» **Work required**: Look through the records and copy each line that has "arrow" in it.

» **The input**:
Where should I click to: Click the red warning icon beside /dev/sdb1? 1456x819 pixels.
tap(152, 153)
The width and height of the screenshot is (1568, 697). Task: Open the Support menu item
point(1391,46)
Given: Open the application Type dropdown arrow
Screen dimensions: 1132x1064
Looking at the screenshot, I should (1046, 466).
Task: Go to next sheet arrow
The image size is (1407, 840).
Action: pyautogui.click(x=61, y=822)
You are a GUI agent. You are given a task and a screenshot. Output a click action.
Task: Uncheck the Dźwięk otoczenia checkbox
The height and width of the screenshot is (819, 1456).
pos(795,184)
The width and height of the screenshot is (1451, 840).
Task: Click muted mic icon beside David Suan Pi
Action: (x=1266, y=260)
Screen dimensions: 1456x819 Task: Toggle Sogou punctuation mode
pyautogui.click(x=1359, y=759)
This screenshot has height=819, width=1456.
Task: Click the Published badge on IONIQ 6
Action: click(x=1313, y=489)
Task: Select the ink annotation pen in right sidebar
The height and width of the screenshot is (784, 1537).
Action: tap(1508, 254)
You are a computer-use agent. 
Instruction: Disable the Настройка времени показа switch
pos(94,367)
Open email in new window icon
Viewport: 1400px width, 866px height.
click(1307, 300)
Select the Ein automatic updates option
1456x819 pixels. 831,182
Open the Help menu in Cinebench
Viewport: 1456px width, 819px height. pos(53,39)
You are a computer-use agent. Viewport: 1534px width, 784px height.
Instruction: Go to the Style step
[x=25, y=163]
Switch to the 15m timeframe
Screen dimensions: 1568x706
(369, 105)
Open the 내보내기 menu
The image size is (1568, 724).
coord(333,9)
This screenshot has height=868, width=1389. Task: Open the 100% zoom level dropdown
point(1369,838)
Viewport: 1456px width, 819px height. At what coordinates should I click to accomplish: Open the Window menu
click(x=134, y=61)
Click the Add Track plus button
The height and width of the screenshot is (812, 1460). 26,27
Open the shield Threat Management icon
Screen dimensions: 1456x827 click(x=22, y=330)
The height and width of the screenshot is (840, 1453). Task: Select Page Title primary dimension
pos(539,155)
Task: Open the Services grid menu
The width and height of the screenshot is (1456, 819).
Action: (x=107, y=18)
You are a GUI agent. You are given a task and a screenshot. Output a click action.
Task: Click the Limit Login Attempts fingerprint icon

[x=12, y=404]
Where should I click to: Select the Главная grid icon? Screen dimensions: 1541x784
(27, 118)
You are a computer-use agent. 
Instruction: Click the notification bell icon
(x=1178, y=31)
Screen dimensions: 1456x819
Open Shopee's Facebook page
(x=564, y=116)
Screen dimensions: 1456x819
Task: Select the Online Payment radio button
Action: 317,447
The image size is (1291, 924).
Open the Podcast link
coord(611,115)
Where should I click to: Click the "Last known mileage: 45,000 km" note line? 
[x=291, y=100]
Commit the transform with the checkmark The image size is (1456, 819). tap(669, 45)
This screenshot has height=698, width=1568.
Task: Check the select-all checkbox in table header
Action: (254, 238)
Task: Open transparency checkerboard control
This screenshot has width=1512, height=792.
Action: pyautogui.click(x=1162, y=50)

» **Result below**:
Given: Open the application Type dropdown arrow
Task: Go to next sheet arrow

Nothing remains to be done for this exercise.